Counting task for the data below: how many lines hold the word "column"? Answer with the number only.

(Source information Opens)

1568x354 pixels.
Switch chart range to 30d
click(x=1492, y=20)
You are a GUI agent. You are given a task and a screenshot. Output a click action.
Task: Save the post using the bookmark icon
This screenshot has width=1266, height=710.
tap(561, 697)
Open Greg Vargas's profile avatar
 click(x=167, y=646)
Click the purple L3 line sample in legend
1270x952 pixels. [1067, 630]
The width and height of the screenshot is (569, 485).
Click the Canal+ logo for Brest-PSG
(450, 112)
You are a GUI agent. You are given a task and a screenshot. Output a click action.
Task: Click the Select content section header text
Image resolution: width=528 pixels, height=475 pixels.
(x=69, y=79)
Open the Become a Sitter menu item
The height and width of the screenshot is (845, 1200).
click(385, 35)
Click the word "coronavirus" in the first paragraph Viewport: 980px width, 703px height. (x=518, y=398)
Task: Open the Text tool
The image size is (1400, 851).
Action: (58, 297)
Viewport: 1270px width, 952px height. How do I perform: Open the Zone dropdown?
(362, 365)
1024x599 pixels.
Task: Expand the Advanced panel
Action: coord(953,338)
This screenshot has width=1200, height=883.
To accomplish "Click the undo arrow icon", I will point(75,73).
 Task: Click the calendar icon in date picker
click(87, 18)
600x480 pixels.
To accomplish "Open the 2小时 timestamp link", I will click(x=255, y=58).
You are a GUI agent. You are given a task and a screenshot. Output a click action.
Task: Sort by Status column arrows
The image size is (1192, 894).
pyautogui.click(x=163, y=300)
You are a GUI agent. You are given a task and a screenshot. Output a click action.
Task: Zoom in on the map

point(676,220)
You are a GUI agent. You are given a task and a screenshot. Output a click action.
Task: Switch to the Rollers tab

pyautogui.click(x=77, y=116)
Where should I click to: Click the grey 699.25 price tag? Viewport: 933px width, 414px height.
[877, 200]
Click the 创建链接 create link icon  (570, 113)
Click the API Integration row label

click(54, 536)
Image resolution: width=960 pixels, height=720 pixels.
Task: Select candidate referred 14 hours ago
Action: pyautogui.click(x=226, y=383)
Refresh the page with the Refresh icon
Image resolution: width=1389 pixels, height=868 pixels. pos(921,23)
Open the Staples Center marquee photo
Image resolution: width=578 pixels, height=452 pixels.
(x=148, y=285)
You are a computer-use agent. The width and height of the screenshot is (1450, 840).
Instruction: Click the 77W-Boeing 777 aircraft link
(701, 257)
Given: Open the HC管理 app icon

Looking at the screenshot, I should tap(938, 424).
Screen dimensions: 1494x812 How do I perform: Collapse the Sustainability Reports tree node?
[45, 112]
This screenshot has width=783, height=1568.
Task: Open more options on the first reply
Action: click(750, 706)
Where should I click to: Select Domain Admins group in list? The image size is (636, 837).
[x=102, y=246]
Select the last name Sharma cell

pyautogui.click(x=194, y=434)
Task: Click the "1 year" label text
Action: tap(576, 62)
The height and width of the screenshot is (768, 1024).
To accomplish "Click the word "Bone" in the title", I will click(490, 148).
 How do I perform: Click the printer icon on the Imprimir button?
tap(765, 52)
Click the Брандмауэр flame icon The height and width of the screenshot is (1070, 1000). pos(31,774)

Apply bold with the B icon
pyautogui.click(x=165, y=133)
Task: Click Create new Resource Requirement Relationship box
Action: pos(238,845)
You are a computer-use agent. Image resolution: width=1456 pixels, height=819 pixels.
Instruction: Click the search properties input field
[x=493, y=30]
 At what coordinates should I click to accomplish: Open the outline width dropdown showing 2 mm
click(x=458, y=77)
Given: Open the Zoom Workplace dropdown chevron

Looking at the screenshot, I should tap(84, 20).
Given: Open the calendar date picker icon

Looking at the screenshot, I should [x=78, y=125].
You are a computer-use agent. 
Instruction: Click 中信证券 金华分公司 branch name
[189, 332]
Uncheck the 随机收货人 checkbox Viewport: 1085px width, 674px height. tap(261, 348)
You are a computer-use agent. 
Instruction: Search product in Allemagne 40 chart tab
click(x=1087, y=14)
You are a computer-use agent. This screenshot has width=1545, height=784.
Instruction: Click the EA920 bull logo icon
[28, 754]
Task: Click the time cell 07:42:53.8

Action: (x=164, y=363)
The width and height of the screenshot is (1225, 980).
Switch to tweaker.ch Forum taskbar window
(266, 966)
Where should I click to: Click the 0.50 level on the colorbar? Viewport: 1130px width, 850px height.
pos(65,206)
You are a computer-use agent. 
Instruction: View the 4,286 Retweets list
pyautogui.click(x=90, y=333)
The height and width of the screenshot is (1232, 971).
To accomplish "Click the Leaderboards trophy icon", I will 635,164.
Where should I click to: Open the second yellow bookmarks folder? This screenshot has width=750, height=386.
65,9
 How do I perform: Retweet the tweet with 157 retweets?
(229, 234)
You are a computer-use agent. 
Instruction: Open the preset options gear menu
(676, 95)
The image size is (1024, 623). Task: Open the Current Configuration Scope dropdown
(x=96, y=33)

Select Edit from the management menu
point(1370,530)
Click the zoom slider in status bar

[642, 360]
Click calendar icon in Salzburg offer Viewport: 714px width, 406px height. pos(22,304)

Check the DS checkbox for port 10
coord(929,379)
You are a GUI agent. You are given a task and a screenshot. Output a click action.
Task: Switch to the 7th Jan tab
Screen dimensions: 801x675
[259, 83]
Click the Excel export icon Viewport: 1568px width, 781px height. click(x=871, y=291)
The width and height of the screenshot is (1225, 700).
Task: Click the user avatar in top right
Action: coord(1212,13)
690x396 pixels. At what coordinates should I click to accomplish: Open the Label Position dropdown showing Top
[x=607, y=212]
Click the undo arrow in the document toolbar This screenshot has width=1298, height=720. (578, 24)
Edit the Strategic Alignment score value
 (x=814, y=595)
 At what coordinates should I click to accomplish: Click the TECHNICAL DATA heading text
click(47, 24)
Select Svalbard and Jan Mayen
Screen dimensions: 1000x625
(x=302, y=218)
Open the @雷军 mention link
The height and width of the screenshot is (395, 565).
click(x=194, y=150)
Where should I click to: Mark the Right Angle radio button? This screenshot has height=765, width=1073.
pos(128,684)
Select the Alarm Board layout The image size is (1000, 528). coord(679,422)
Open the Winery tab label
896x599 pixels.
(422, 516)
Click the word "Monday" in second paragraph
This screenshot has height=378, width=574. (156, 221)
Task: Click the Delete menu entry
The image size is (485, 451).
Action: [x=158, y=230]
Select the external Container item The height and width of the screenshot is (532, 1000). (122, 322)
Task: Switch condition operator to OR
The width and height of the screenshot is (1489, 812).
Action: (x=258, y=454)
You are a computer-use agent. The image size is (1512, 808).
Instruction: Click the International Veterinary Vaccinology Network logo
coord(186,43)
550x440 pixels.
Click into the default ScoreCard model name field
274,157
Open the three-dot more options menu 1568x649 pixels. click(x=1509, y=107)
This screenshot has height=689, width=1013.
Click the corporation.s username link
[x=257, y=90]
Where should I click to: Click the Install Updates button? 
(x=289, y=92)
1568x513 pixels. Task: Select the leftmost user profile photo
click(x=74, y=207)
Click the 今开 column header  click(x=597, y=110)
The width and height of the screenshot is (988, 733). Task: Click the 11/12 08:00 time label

(Source information Closes)

### Response area
2